§ Objetivo
Por favor, extrae sin ningún cambio las líneas de los datos, empezando en la que contiene "The height and width of the screenshot is (742, 1568)." y terminando al final de los datos, con ambos extremos incluidos.

§ Datos proporcionados
⁂

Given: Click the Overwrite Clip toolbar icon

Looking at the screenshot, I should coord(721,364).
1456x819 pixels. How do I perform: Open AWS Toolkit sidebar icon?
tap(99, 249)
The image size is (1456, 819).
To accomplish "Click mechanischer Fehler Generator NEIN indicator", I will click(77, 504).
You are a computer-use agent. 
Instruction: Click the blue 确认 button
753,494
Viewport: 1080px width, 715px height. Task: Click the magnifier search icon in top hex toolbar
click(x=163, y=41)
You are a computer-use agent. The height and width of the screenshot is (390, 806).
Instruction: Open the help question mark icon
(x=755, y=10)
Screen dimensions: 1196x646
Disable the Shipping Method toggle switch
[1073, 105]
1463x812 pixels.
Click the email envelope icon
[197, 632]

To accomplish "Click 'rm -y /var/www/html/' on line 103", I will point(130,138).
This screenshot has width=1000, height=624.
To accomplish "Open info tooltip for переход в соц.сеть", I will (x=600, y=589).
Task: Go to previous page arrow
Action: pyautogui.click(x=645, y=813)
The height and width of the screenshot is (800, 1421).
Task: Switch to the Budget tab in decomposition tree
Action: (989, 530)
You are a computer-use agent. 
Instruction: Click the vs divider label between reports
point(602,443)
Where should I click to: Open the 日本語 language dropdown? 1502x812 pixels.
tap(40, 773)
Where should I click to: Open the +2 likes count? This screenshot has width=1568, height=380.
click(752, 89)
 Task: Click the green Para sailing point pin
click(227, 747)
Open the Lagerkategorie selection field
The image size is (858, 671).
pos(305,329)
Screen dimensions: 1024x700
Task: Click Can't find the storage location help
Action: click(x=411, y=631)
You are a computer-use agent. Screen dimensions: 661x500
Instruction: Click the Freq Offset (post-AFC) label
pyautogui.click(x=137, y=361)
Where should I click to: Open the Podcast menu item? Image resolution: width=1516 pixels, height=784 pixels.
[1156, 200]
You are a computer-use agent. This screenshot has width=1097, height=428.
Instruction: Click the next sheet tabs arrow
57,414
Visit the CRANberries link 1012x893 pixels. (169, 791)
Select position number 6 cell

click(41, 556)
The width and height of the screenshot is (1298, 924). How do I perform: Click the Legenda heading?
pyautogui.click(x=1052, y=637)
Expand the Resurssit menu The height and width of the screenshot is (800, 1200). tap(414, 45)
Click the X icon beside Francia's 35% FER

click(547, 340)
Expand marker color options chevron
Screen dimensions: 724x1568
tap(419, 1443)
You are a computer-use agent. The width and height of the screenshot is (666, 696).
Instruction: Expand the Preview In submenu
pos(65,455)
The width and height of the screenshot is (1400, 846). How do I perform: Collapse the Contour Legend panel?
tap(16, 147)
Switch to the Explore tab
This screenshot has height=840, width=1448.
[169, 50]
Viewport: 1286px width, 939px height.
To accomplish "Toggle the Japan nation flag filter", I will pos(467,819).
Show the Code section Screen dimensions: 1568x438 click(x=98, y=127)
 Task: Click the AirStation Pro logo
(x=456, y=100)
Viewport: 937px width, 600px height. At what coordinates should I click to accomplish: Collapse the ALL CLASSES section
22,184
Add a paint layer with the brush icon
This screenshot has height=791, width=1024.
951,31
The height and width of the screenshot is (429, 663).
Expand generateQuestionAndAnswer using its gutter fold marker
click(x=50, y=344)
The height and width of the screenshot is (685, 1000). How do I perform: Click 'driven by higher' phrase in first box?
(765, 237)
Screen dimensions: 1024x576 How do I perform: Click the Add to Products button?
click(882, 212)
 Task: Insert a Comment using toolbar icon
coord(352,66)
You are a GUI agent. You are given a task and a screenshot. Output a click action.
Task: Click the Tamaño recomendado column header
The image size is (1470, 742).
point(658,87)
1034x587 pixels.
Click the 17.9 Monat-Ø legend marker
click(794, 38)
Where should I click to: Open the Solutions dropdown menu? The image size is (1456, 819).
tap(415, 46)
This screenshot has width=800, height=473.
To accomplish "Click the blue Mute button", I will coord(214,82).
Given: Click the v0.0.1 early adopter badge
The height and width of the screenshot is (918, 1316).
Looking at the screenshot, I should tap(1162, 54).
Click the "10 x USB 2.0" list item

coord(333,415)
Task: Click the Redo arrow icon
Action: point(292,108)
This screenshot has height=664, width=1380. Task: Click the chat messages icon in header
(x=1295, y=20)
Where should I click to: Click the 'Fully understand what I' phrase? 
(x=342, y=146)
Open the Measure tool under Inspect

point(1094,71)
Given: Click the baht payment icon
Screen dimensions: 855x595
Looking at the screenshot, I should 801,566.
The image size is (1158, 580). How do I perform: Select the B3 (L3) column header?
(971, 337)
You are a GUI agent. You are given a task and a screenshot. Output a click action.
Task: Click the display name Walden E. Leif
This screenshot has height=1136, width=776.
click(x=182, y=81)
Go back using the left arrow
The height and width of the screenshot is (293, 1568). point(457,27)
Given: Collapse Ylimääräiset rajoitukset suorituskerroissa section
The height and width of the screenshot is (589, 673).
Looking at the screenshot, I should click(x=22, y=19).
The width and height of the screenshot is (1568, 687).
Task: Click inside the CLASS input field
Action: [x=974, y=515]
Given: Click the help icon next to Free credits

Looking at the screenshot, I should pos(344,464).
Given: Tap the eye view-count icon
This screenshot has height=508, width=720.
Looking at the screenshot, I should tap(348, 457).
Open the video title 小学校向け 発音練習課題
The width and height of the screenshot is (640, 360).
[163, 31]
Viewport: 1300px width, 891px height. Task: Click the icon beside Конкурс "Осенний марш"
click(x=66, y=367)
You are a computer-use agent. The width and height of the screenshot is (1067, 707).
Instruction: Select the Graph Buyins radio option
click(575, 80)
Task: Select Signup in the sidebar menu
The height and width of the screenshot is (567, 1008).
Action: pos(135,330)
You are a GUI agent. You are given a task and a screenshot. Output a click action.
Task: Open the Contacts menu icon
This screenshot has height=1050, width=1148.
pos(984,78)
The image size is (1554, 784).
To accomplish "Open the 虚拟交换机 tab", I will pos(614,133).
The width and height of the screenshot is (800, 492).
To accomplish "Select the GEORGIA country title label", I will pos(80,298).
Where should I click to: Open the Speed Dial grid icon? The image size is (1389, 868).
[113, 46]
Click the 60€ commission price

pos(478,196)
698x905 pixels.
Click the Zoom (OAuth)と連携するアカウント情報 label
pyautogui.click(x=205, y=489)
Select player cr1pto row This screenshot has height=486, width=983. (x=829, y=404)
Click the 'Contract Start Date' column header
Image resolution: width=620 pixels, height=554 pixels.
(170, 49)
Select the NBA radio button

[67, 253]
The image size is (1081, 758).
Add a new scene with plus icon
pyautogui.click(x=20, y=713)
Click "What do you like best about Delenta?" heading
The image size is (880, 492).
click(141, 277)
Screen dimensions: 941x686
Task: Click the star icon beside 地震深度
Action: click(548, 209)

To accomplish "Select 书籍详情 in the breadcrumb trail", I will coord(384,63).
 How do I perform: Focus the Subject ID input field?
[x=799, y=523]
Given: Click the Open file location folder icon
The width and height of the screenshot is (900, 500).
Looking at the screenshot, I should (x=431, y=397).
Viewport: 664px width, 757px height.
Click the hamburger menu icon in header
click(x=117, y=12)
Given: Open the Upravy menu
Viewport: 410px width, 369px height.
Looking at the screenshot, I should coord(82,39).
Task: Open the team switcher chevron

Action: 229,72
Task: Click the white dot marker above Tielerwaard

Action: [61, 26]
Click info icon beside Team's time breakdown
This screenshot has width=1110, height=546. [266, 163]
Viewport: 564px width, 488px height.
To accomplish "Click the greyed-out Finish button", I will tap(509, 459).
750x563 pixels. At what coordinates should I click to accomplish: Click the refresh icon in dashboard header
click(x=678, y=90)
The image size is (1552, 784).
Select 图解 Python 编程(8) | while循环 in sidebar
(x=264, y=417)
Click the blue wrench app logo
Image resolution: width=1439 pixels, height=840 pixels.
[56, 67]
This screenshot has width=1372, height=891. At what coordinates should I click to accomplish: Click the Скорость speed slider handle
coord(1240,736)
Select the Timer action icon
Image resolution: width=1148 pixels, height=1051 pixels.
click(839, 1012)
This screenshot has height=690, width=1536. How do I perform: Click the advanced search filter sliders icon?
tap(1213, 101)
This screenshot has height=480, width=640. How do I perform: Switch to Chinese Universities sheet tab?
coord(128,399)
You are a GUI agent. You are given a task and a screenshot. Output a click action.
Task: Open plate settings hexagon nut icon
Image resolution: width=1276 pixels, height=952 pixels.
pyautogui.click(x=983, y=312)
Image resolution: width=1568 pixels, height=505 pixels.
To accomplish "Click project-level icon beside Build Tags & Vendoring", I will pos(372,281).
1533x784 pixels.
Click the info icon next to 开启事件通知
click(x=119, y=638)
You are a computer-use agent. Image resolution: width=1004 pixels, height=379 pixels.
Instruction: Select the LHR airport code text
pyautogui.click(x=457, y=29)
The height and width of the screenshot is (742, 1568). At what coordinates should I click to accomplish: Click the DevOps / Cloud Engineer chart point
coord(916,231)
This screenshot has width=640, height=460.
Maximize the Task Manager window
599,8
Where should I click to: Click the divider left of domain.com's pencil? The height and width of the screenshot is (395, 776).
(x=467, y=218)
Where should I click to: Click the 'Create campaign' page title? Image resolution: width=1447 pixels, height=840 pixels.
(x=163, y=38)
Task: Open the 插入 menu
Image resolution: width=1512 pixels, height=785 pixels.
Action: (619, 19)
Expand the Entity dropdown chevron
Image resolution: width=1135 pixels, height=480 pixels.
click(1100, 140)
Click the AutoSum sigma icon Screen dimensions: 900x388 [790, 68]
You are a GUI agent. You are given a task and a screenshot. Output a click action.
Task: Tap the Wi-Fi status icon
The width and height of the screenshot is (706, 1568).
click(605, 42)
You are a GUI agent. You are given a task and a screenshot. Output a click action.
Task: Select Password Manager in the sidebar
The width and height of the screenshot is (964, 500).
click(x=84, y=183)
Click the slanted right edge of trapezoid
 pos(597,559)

⁂

§ Resultado de la tarea
The height and width of the screenshot is (742, 1568). At what coordinates should I click to accomplish: Click the DevOps / Cloud Engineer chart point
coord(916,231)
This screenshot has width=640, height=460.
Maximize the Task Manager window
599,8
Where should I click to: Click the divider left of domain.com's pencil? The height and width of the screenshot is (395, 776).
(x=467, y=218)
Where should I click to: Click the 'Create campaign' page title? Image resolution: width=1447 pixels, height=840 pixels.
(x=163, y=38)
Task: Open the 插入 menu
Image resolution: width=1512 pixels, height=785 pixels.
Action: (619, 19)
Expand the Entity dropdown chevron
Image resolution: width=1135 pixels, height=480 pixels.
click(1100, 140)
Click the AutoSum sigma icon Screen dimensions: 900x388 [790, 68]
You are a GUI agent. You are given a task and a screenshot. Output a click action.
Task: Tap the Wi-Fi status icon
The width and height of the screenshot is (706, 1568).
click(605, 42)
You are a GUI agent. You are given a task and a screenshot. Output a click action.
Task: Select Password Manager in the sidebar
The width and height of the screenshot is (964, 500).
click(x=84, y=183)
Click the slanted right edge of trapezoid
 pos(597,559)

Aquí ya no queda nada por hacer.